BioDepot-Workflow-builder (Bwb)

MANUAL

Bioinformatics Group University of Washington Tacoma

GENERAL INFORMATION

The BioDepot-workflow-builder (Bwb) can be used to build bioinformatics workflows by combining interchangeable and encapsulated widgets, allowing researchers to easily implement and test new algorithms and observe how the outputs differ. Widgets call Docker containers to execute software tools that could potentially be written in a different programming language, require different system configurations and/or developed by different research groups.

Docker Image : https://hub.docker.com/r/biodepot/bwb/

Source code : https://github.com/BioDepot/BioDepot-workflow-builder

Demo video : https://youtu.be/VY1peA4ITog .

Overview: Running Bwb

1\. Install Docker 2\. Start the container with Bwb by executing the following Docker command by typing into a window (Linux) or on the Docker command line (Windows/macOs) ```bash docker run --rm -p 6080:6080 \ -v ~/Desktop/:/data \ -v /var/run/docker.sock:/var/run/docker.sock \ biodepot/bwb ``` 3\. Open a browser and connect to the Bwb container by typing the following url in the address bar of your browser. In Linux the url is:

http://localhost:6080

For cloud instances and remote servers use the ip of the instance or remote server instead of localhost.

For Windows and Macs the url is http://192.168.99.100:6080

For Windows and Macs the IP may vary depending on your setup - instructions are here to find it)

4. To quit the container, right click inside the browser and choose the QUIT container option. Alternatively, you can also stop it by finding the container id and stopping the container. Quitting the browser just closes the viewport to the container - it does not stop the container.

Installing and starting Docker

Linux

1. Update your package manager index.

On Debian based distros such as Ubuntu the package manager is apt-get

sudo apt-get -y update

On Redhat based distros such as Fedora/Centos the package manager is dnf or yum on older systems

sudo dnf -y update

2. Install Docker. Ubuntu;

sudo apt-get -y install docker-engine

Fedora/Centos:

sudo dnf -y install docker

3. Start the Docker daemon.

sudo service docker start

4. Verify docker is installed correctly.

sudo docker run hello-world

The last command downloads a test image and runs it in a container. When the container runs, it prints an informational message. Then, it exits

For more information please refer to -

https://docs.docker.com/engine/installation/linux/ubuntulinux/

macOS

1. Download the Docker package - Docker for Mac 2. To install Docker: double-click Docker.dmg to open the installer, then drag Moby the whale to the Applications folder.

3. To start Docker: double-click Docker.app in the Applications folder. (In the example below, the Applications folder is in “grid” view mode.)

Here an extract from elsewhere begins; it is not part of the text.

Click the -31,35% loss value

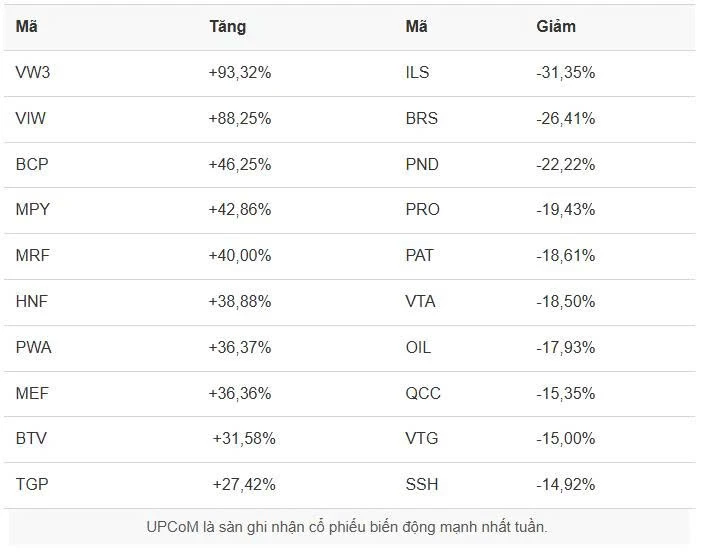(566, 72)
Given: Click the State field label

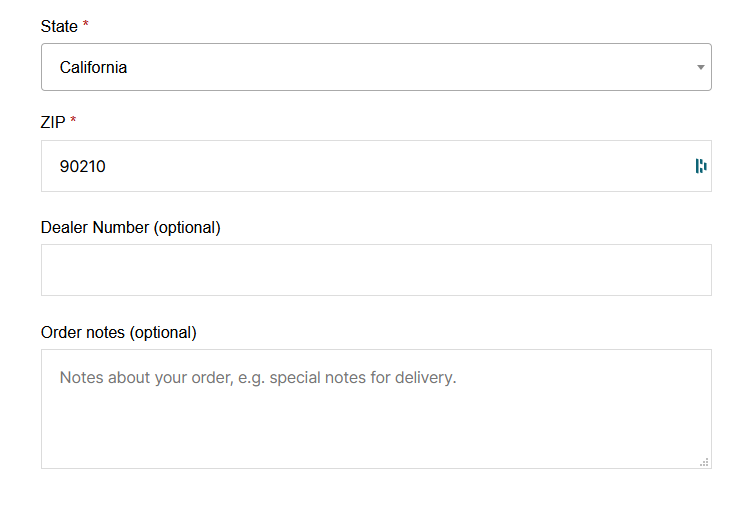Looking at the screenshot, I should coord(59,26).
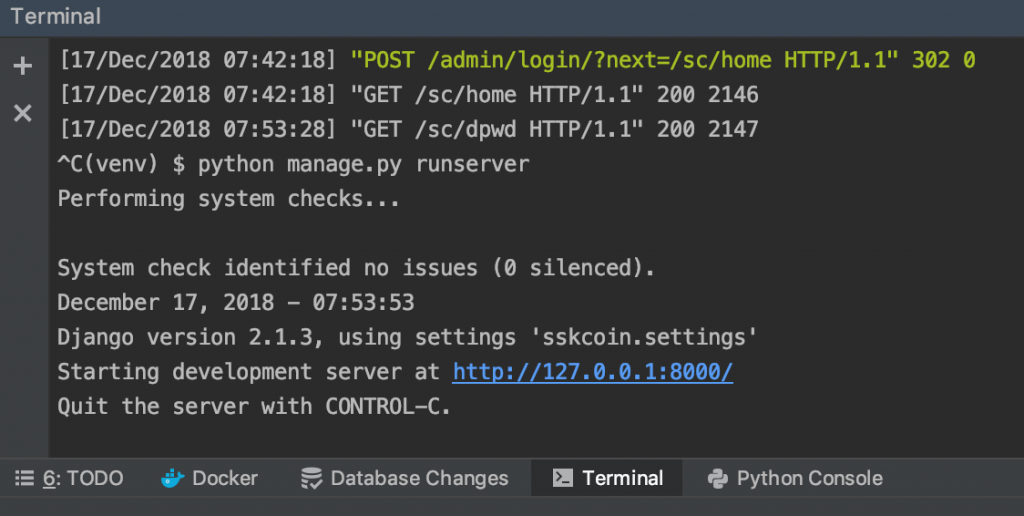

You will be asked to authorize Docker.app with your system password after you launch it. Privileged access is needed to install networking components and links to the Docker apps.The whale in the top status bar indicates that Docker is running, and accessible from a terminal.

Windows

1. To install Docker,

  • download to the package - Docker for Windows
  • go to folder where the installation file (Installer.exe) is saved and run (double-click) the installation file.
  • click the installer link to download.
  • follow the install wizard to accept the license, authorize the installer, and proceed with the install.
  • when it completes, the installer reports it was successful:
  • click the finish button to complete the installation.

2. To start Docker,

  • search for Docker, select the app in the search results, and click it (or hit Return).
  • when the whale in the status bar stays steady, Docker is up-and-running, and accessible from any terminal window.
  • if the whale is hidden in the Notifications area, click the up arrow on the taskbar to show it. To learn more, see Docker Settings.
  • If you just installed the app, you also get a popup success message with suggested next steps, and a link to this documentation.

On The Cloud

On the cloud, BwB can also be run on any cloud instance. Please refer to the Linux and Windows instructions to install Docker on the cloud instance.

Amazon AWS

1. Login to your console and create a new EC2 instance of ubuntu (Here we are using ubuntu you can choose operating system of your choice)

2. Select the configuration and click on “Review and Launch”

3. You will be prompted to associate a ssh key pair with the instance, you can use an existing key pair or create a new one. The key will be downloaded onto the computer which will be later used to ssh into the machine.

4. Once the instance is running select your instance and scroll right for security groups.

5. From “Actions” button select “Edit inbound rules”

6. Add a new http rule for port 6080 to access the GUI from the container

7. Copy the public dns of the instance

8. SSH into the instance by typing the following command into the terminal. (Type the commands in the directory where the ssh key of AWS instance was downloaded)

 #(demo.pem is name of the key)
 chmod 400 demo.pem     `
 ssh -i demo.pem ubuntu@public-dns-of-aws-instance

9. After you are logged use the instructions here to install Docker on Linux.

10. Configure the firewall using the instructions here http://docs.aws.amazon.com/AWSEC2/latest/UserGuide/authorizing-access-to-an-instance.html

Starting Bwb

After you have installed Docker on your machine, you are now ready to start your Bwb session to create and execute Docker container workflows. Bwb comes inside its own Docker container so it is first necessary to launch Docker as shown in the previous sections depending on which platform is being used.

Then run the following commands on command prompt / terminal. 1. Download the docker image containing Bwb.

docker pull biodepot/bwb:latest

2. Start the Bwb container

docker run --rm -p 6080:6080 -v ${PWD}:/data -v /var/run/docker.sock:/var/run/docker.sock biodepot/bwb

This command will launch a mini-webserver and start a windowing environment inside the container. The Bwb application is automatically launched upon running the container and appears as a maximized window on the Desktop inside the container. In the above command we have set the port to be 6080 and the current directory is mapped to the /data directory inside the container. However, all this is hidden from view until the user connects to the container using a browser.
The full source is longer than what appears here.